In Memoriam (November 01, 2001)
As architects, we owe a debt to those who operate the buildings we initiate. We will remember the operating crew of the World Trade Center who stayed behind to help evacuate the building. For us, they help measure the magnitude of the event in human terms.
Rarely has a human tragedy been so entwined with architecture. The magnitude of the event for architects working today is evident in these pages. For some of us, however, images on the television screen translated immediately to the drawings on our boards 30 years ago at ARCOP Associates in Montreal. Place Bonaventure had recently cemented ARCOP’s reputation for organizing “the underground city” as an integral part of the Metro system, and the firm was hired to develop the subterranean levels of the World Trade Center–a project so large that it has taken me years of practice to comprehend its scale.

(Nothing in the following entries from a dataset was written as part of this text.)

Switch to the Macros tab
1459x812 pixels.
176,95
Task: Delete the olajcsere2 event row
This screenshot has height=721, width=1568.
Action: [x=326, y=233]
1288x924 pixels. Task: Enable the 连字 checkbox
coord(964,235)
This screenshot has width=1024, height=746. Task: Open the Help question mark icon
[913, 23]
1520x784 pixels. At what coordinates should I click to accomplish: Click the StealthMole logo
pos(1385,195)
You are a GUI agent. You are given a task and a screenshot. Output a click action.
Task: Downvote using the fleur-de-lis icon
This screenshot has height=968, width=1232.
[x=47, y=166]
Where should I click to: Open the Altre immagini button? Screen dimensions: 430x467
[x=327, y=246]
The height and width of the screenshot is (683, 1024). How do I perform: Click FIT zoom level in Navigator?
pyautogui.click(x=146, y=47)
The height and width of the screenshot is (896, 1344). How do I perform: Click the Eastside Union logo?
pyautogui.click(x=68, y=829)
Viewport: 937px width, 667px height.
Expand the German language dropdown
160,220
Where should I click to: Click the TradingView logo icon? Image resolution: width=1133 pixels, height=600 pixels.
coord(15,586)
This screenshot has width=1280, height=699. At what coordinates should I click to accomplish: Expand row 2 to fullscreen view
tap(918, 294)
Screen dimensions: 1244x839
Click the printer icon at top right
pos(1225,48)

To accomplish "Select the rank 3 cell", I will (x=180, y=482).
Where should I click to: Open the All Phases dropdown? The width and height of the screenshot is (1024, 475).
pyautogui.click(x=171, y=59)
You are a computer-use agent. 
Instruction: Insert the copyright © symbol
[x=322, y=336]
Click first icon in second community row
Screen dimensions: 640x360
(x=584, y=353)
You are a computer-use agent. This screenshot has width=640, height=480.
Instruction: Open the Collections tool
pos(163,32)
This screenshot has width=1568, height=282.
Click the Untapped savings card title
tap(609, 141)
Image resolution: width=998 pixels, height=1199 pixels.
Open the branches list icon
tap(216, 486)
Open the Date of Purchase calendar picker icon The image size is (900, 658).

As individual stories of personal tragedy have elucidated the poignancy of human loss, perhaps through stories of the towers’ early history–stories previously told around the drafting table–we can help define the event’s architectural implications. On September 11, I thought I would stop telling these stories, but for some listeners they seem to help. My memories include a huge restaurant cafeteria in continuous operation, its corridors wide enough for forklifts to pass, bringing food to the serving counters, its ceiling space packed with electric bus trays modified to carry dozens of conduits for pop and beer. Huge mechanical equipment was squeezed in above corridor ceilings. Loading docks were constantly supplied with food to meet the lunch hour rush. Subway tunnels were exposed by the excavation and shuddered as the trains passed through. One tunnel had to be relocated to accommodate a structural bearing point. By the time the tunnel had been moved, the steel frame had reached the 40th floor. The pier was poured and a seven-storey column was inserted, packed in ice, expanding as it thawed to bear its structural load. It was a building with such immense servicing requirements that inches mattered and details were precise.
For architects, I think, buildings we have drawn in the past become abstractions; we visit them occasionally, but rarely watch over their operation. Largeness too is an abstraction, until image, scale, and number instantaneously coincide. The magnitude of the World Trade Center was reflected in the magnitude of its destruction. As stories of the building are recast in the past tense, they start to become the stuff of legend and tradition. Many of its stories remain to be told.
Ted Cavanagh is a Professor at the Dalhousie University School of Architecture in Halifax.